Le Plomb du Cantal, où nous pouvons accéder d’ici par le faîte de cette admirable muraille volcanique, dont il est avec le Puy Mary l’un des énormes piliers, le Plomb du Cantal, à son tour, triomphe dans la nue, mais sans grâce. On en est réduit à le comparer à un chaudron renversé, un peu bossué; c’est l’aspect le plus fréquent sous lequel on l’aperçoive. J’ai longtemps cherché quelque image moins vulgaire, sans y réussir: un jour, mais je ne me souviens plus exactement d’où, j’aurais juré qu’il se terminait en forme de bonnet phrygien. Voilà qui prêtait à la phrase, qui permettait d’épiloguer sur ce bonnet phrygien à soixante et onze mètres au-dessus de la mitre épiscopale du Puy Mary!
Le Massif du Cantal.
Mais je suis seul de mon avis, on juge ma comparaison un peu risquée!
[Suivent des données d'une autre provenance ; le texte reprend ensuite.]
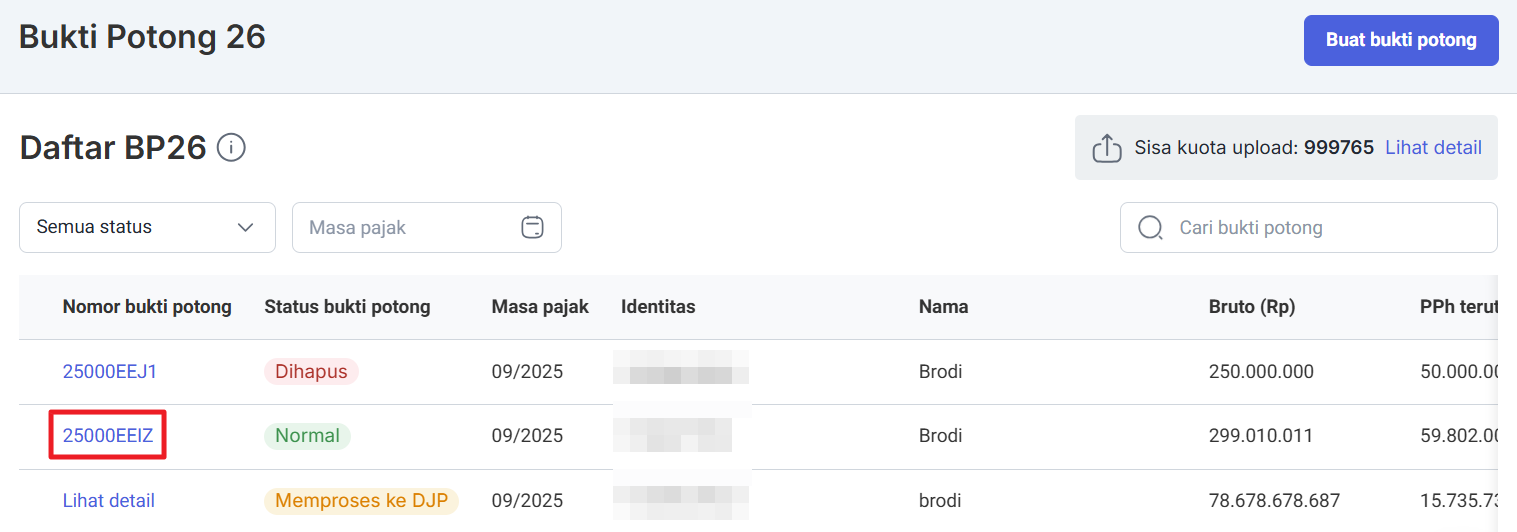
Task: Open Lihat detail for upload quota
Action: [1433, 148]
Comment faire changer d’opinion en un jour au suffrage universel, à une majorité des plus absolues qui veut que le Plomb représente uniquement un fond de chaudron; aussi, à peine, timidement, oserais-je publier ma comparaison. De ce fond de chaudron, ou de ce bonnet phrygien, le spectacle est moins varié que du Puy Mary. N’empêche que le Plomb a de quel côté appliquer sa vue, soit qu’il veuille la cantonner aux vallons immédiats entaillés à sa base, soit qu’il la prolonge aux quatre points cardinaux, sans jalouser son rival. Si l’un a Salers, l’autre a Saint-Flour. Et le Plomb du Cantal ne manque point, non plus, de bétail à bon poil et de bouviers, aux bras et aux genoux solides pour tasser la fourme, aux poumons profonds pour lui chanter la Grande, et lo lo lo lo lo léro lo!... et lo lo lo lo loléro lo...
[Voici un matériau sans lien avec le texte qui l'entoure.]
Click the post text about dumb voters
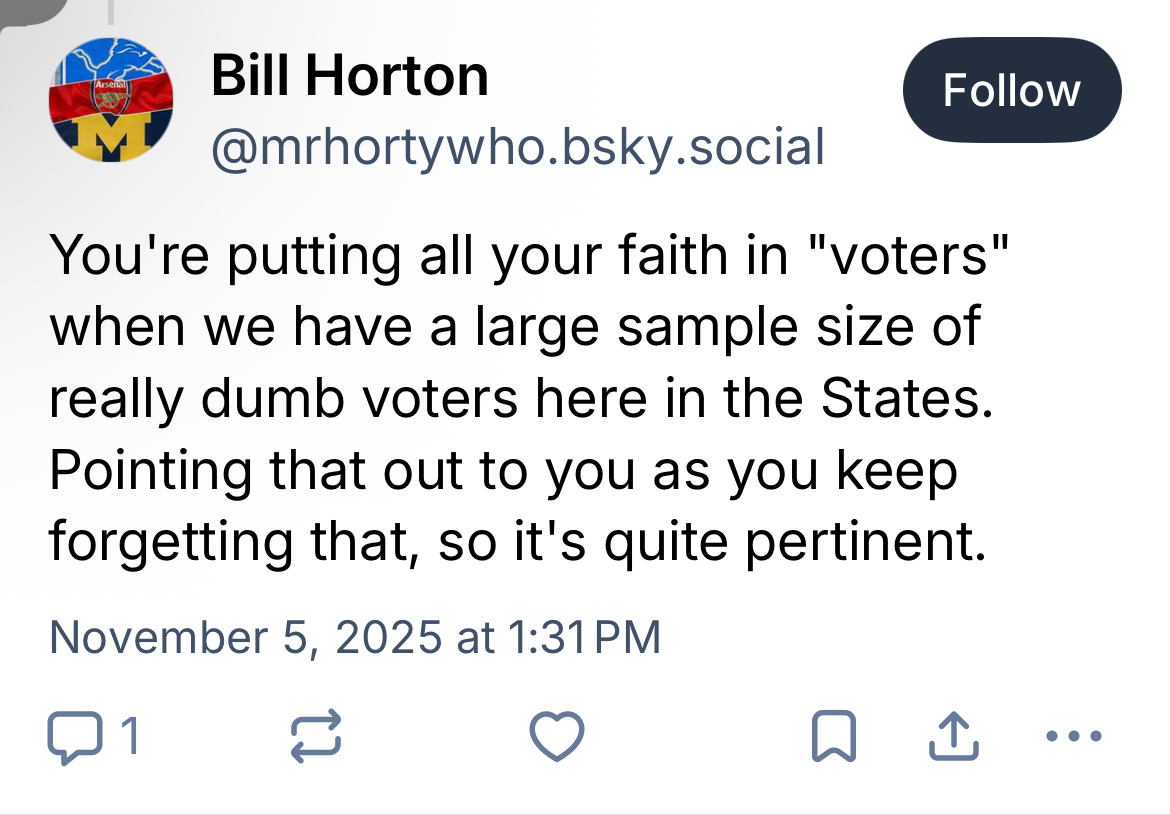The image size is (1170, 815). coord(521,398)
Le Plomb du Cantal et la vallée de Brezons.
Le Plomb et le Puy, qu’ils ne se chamaillent pas: ils sont égaux pour leurs sujets, dont ils n’ont à redouter aucune trahison! Ce qu’elle exige, la montagne, de l’endurance de ses enfants, ne leur est payé en retour que de la vie la plus précaire: cependant, émigrants, les voilà en proie au mal du pays, le cœur chaviré et les bras cassés au regret du sol revêche..., où le pain est noir, où ne grimpe pas la vigne, où le soleil brûle, le jour, où le vent souffle glacé, les soirs, mais où fume le toit de l’oustau des parents ou du maître. L’oustau, la maison de guingois, aux auvents à demi écroulés, avec l’hort derrière, et, devant, le couder...; avec ses fumiers contre l’étable et la soue aux porcs, ses broussailles et fagots, le bois de brûle pour l’hiver, le tronc creusé où arrive l’eau de l’abreuvoir... A l’intérieur, l’âtre avec sa crémaillère à anneaux, ses landiers de fer, son tuile pour les bouriols, le coffre à sel, la chaise du couârrou, l’armoire et l’horloge enfumées: dans la souillarde, brillent des cuivres, les ferrats et la fontaine! L’oustau, avec ses lits à quenouille à couverture en cotonnade à flamme, et rideaux de razille verte! L’oustau, bien vieux, bien disloqué, tout en bringues, mais l’oustau! Or, mieux que les villes joyeuses et dorées, ils aiment leurs plateaux faméliques des plombs et des puys; mieux que tout, ils aiment le Plomb et le Puy, dépenaillés, comme deux pauvres, sous le ciel, avec leur roupe de gazon et de poils-de-bouc élimée, trouée par endroits, montrant la chair—le roc à nu—comme la peau par les trous des guenilles...
A la foire de Riom-ès-Montagne.
Aurillac.—Les rives de la Jordanne vues du pont Rouge.